Schmerzhafte Phänomene können über Wochen oder sogar Monate zunehmen, wonach das stationäre Stadium einsetzt. Bei angemessener Behandlung beginnt das Stadium der umgekehrten Entwicklung der Krankheit..

Diagnose

Die Diagnose einer alkoholischen Polyneuropathie basiert auf:

  • Das Krankheitsbild der Krankheit. Diagnosekriterien sind fortschreitende Muskelschwäche in mehr als einem Glied, relative Symmetrie der Läsionen, Vorhandensein von Sehnenflexie, sensorische Störungen, eine rasche Zunahme der Symptome und das Aufhören ihrer Entwicklung in der 4. Krankheitswoche.
  • Elektroneuromyographiedaten, die Anzeichen einer axonalen Degeneration und Zerstörung der Myelinscheide erkennen können.
  • Labormethoden. Beinhaltet die Analyse der Liquor cerebrospinalis und die Biopsie der Nervenfasern, um eine diabetische und urämische Polyneuropathie auszuschließen.
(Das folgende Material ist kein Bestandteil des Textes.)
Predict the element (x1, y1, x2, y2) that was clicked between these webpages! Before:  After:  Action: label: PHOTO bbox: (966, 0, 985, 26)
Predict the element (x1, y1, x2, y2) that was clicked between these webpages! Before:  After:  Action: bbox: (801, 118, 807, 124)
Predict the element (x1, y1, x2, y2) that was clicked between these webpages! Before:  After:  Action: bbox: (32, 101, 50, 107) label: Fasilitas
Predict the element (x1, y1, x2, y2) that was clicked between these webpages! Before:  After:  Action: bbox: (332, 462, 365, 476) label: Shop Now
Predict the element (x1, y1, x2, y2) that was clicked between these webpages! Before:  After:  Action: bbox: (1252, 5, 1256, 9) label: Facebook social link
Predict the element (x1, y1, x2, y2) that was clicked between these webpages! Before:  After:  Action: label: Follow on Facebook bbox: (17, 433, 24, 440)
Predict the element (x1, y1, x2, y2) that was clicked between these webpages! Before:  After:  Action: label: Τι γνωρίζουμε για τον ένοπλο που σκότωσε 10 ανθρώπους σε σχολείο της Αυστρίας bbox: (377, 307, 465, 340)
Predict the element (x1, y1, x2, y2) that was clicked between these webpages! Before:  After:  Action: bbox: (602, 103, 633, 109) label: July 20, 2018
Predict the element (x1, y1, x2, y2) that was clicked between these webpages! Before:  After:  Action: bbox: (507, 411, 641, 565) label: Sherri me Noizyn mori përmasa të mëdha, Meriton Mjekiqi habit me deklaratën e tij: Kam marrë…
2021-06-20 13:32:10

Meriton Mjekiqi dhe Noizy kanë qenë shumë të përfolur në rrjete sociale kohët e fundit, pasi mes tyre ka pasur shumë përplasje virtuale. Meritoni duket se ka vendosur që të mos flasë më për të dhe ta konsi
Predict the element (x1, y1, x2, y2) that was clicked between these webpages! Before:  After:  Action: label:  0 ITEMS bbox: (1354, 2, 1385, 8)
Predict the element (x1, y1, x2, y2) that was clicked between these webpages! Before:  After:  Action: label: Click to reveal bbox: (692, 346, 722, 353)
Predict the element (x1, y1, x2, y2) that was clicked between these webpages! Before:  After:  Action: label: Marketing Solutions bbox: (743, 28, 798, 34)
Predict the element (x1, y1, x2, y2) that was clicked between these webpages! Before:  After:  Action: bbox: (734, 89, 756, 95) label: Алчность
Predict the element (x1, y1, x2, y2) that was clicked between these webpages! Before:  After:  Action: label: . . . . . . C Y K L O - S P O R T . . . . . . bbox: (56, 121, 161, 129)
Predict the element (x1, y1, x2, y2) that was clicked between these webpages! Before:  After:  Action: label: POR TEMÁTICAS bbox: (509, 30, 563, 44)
In zweifelhaften Fällen werden MRT und CT durchgeführt, um andere Krankheiten auszuschließen.

Behandlung

Die Behandlung der alkoholischen Polyneuropathie der unteren Extremitäten umfasst:

  • Vollständige Ablehnung von Alkohol und guter Ernährung.
  • Physiotherapieverfahren, bestehend aus der elektrischen Stimulation von Nervenfasern und Rückenmark. Magnetfeldtherapie und Akupunktur werden ebenfalls eingesetzt..
  • Physiotherapie und Massage zur Wiederherstellung des Muskeltonus.
  • Arzneimittelbehandlung.

Bei der medikamentösen Behandlung wird Folgendes verschrieben:

  • B-Vitamine (intravenös oder intramuskulär), Vitamin C;
  • Verbesserung der Mikrozirkulation von Pentoxifyllin oder Cytoflavin;
  • Antihypoxide, die die Sauerstoffverwertung verbessern und die Beständigkeit gegen Sauerstoffmangel erhöhen (Actovegin);
  • Neuromedin, das die neuromuskuläre Leitfähigkeit verbessert;
  • Schmerzlinderung - entzündungshemmende nichtsteroidale Medikamente (Diclofenac), Antidepressiva, Antiepileptika;
  • anhaltende sensorische und Bewegungsstörungen zu beseitigen - Anticholinesterase-Medikamente;
  • cerebrale Ganglioside und Nukleotidpräparate verbessern die Erregbarkeit von Nervenfasern.

Bei toxischen Leberschäden werden Hepatoprotektoren eingesetzt.

Die symptomatische Therapie wird verwendet, um autonome Störungen zu korrigieren.